I had no response. As I have processed and prayed about this reflection, I realize how deeply entrenched my false self is. I feel like I am a Christian that’s done quite a bit of deep interior work. I’ve memorized huge chunks of scripture about the peace of Christ. I’ve done ten years of counseling. I’ve filled pages and pages in my journals as I’ve wrestled extensively with my false self. I feel like I’ve grown tremendously and past the shame of the false self.
Yet, there it is. That shame and deep self-hatred that’s lurking below.
Robert Mulholland writes in The Deeper Journey about his false self, “I began to realize that underneath the thin veneer of my religiosity lived a pervasive and deeply entrenched self-referenced being which was driven by its own agendas, its own desires, its own purposes, and that no amount of superficial tinkering with the religious face made any appreciable difference.”
When I made the mistake of letting a young man drive my car, the amount of shame I felt for what I had done was heavy. For weeks I could not forgive myself. I am the person that doesn’t need to be corrected, because I am typically in the corner shaming myself. I’ve always been my worst critic.
Shame is so powerful in our lives. A friend said to me recently; “Shame is a lie that the enemy uses to keep you thinking you are not good enough or worthy to be wholly loved by God and others.” But the good news is that God begins our story in creation and through Christ’s redemption and His righteousness, He alone redeems us out of our shame and condemnation to love others freely.
Living into the ministry of reconciliation is hard and we are going to mess up and make mistakes. It’s what happens when we do make mistakes that is the important thing. Do we heap blame upon ourselves for how badly we messed up? Do we shame ourselves for how bad we are?
When I make mistakes and do not love others freely, I quickly jump to shaming myself and become consumed with my false self for doing such things. I forget my original glory in Christ and instead focus on how terribly corrupt I am and remain in my shame.
The shame that we carry has a history from the core lie we grew up believing about ourselves. For me, it was that I was a failure and not good enough and thus because of the fall my false self has a deep self-hatred.
I believe that this is why Christ worked through my friends that live on the streets in Orlando, Fl to help me discover my own dignity again. It was a low place in my life and I felt worthless. The ministry, Compassion Corner facilitated reconciliation with our neighbors and through living out a dignified interdependent relationships with my new found friends, they prayed over me counseled me and helped me discover my gifts again.

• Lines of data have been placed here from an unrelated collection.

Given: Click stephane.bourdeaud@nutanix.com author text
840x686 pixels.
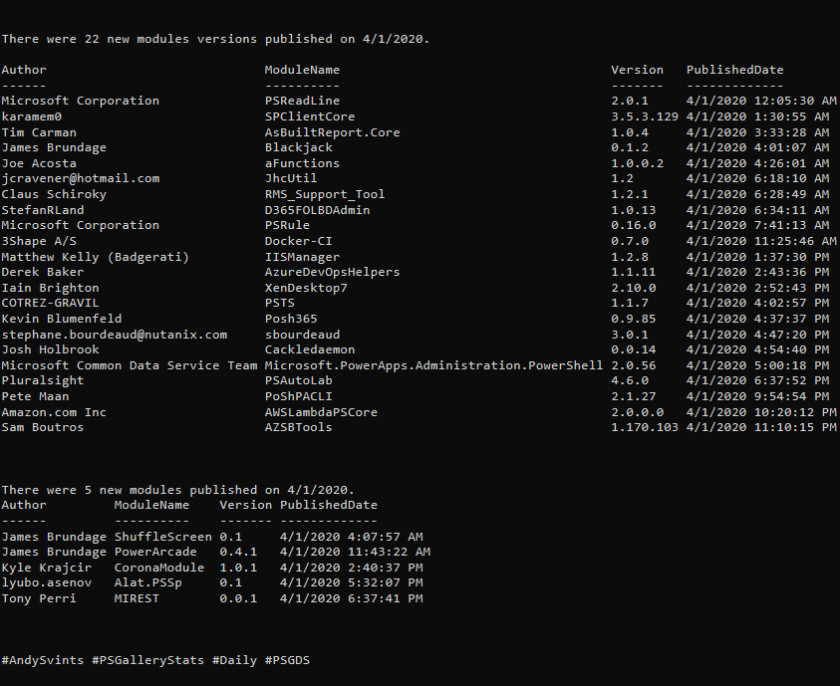Looking at the screenshot, I should (115, 335).
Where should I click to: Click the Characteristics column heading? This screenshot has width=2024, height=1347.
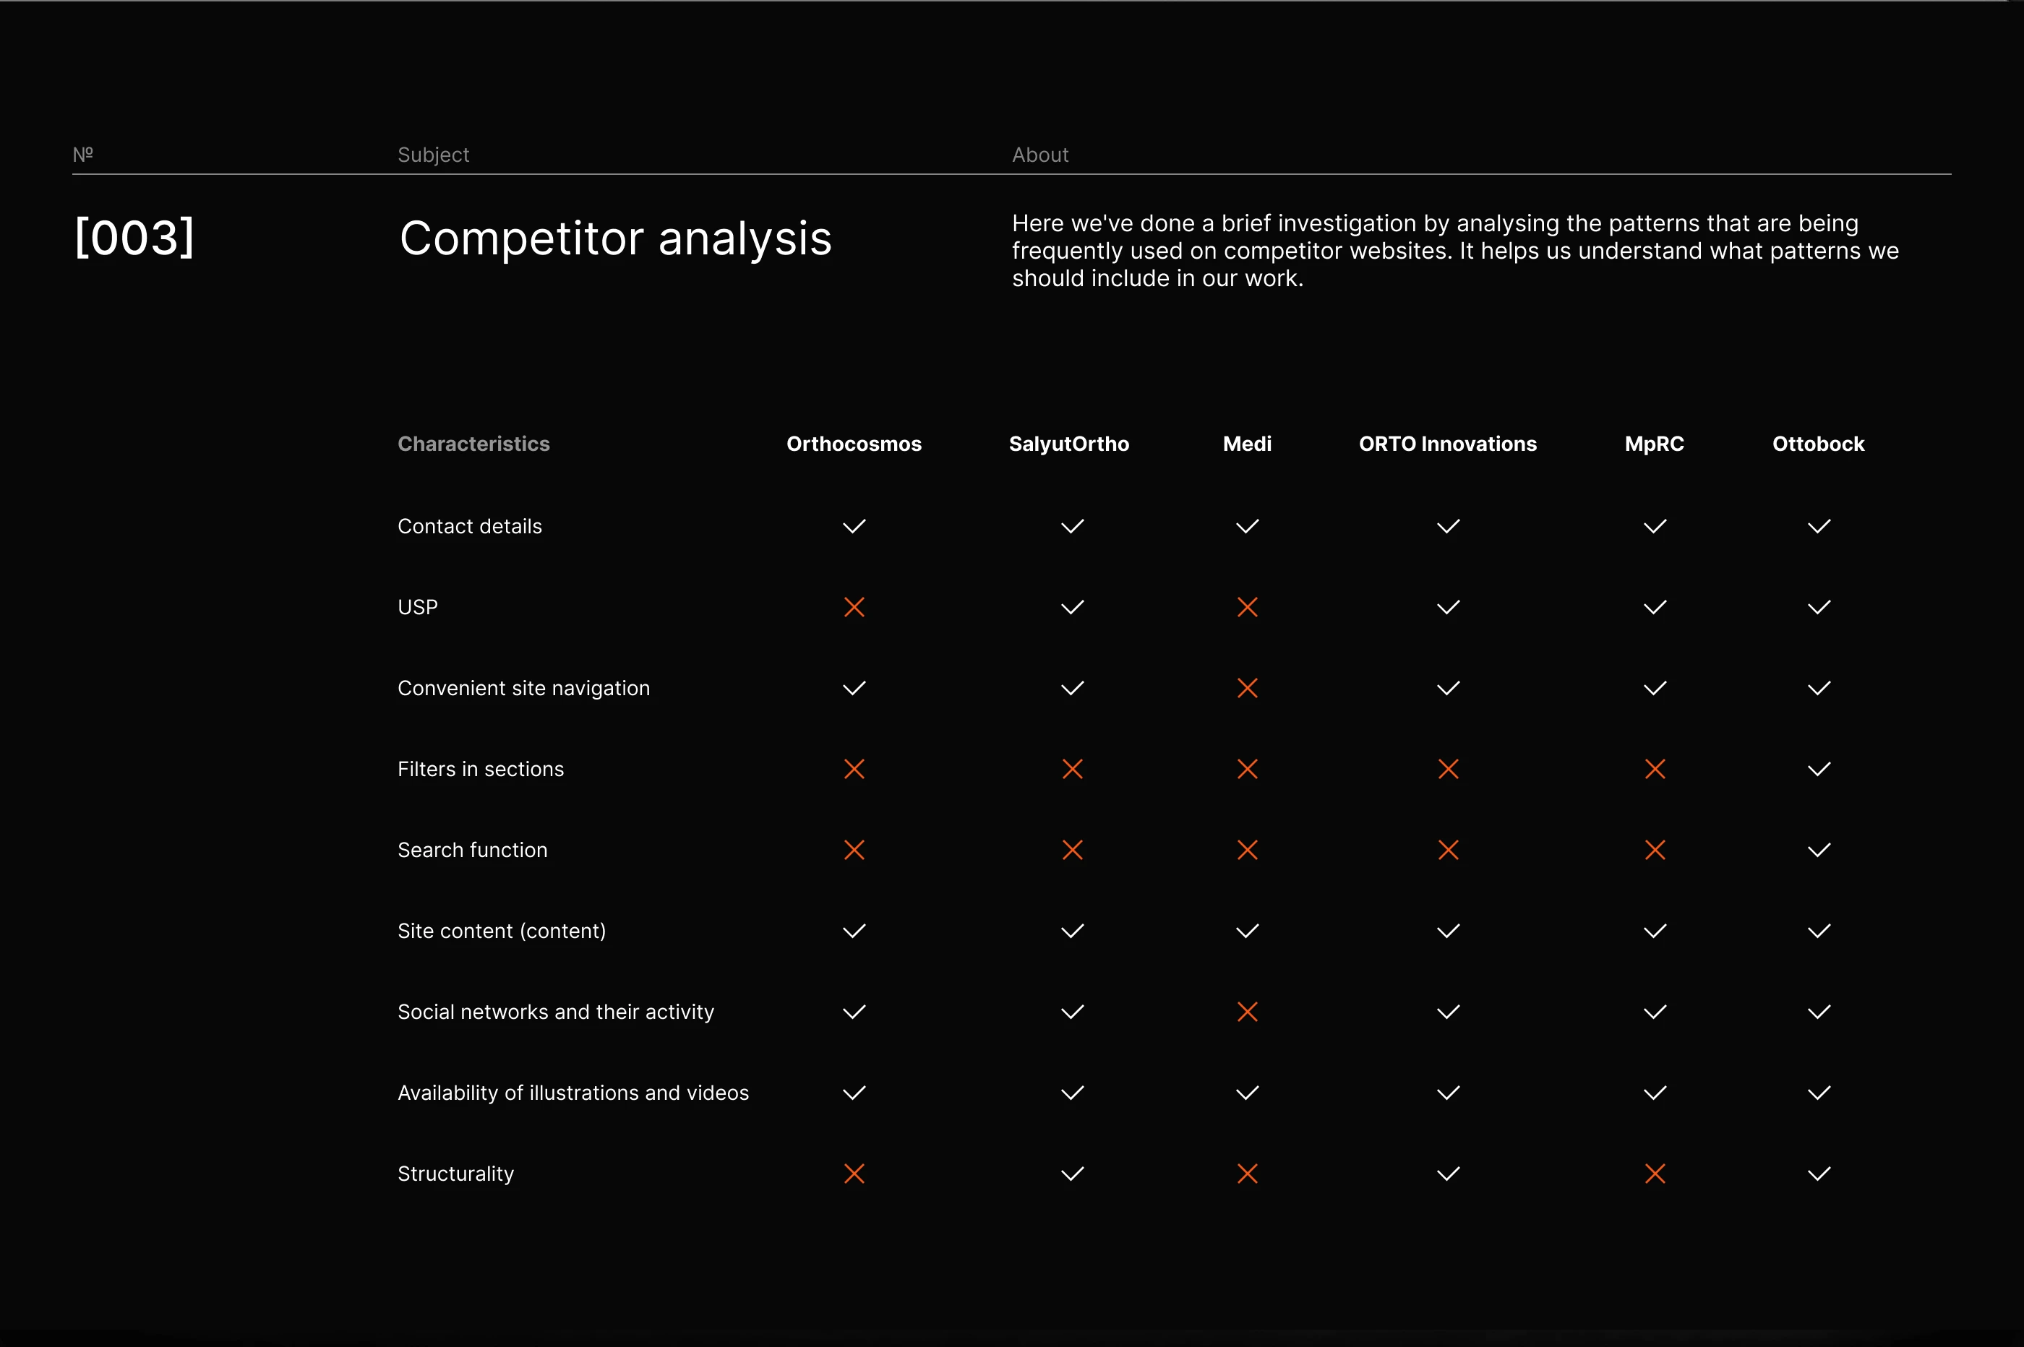(473, 444)
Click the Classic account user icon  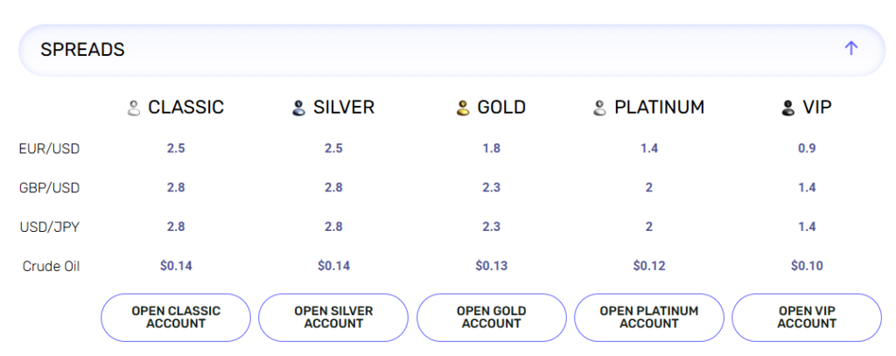click(134, 108)
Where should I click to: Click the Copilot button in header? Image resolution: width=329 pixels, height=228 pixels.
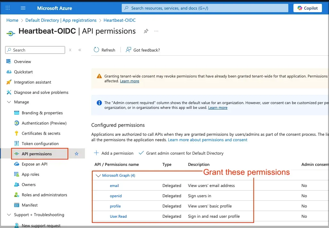pos(308,8)
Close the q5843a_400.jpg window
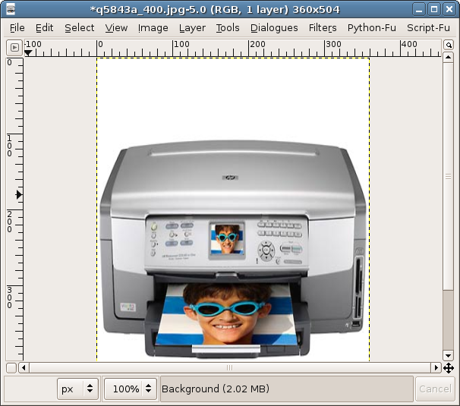 [448, 10]
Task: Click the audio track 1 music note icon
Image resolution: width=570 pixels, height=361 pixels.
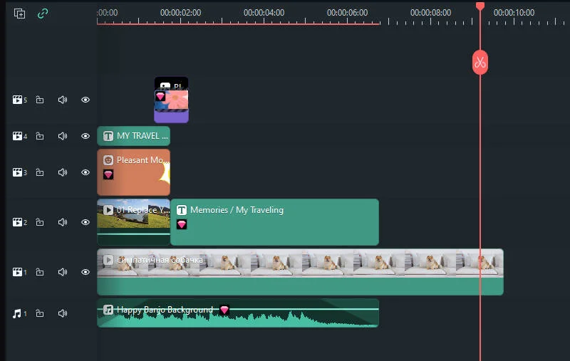Action: pyautogui.click(x=18, y=313)
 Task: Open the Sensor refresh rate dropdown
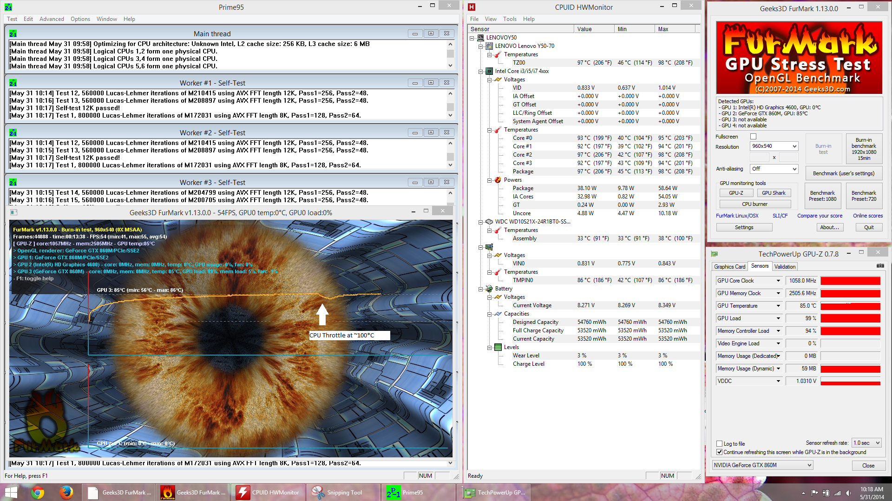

It is when I am the midst of shame that the Spirit of God will remind me of Romans 8:1, “Therefore, there is now no condemnation for those who are in Christ Jesus.” Through Christ, I am reminded of my original glory and that God delights in me, loves me, and is well pleased, and this allows me to love others freely. Regardless of the shame we carry, God the father delights in us as his beloved child. I rest in verses like this from Psalm 149; “For the Lord takes delight in his people; he crowns the humble with victory.”
This is why it so important that we understand our story begins in creation on the journey to loving freely in Christ. If not, our motives will be driven by the shame of the fall and not trusting in a God that glories in the true selves he’s placed in each of us in order to love others freely.
The reality is that shame is a part of the false self and the false self is not who God has designed us to be. In Christ, we are the beloved children of God. This is our fundamental identity.
It is when I am the midst of shame that the Spirit of God will remind me of Romans 8:1, “Therefore, there is now no condemnation for those who are in Christ Jesus.” Through Christ, I am reminded of my original glory and that God delights in me, loves me, and is well pleased, and this allows me to love others freely.
So, reconcilers, be free today, because Christ loves us freely. We are going to make a whole lot of mistakes in the ministry of reconciliation and justice, but God is a good Father and delights in you! Don’t take yourself so seriously because you’re not the savior.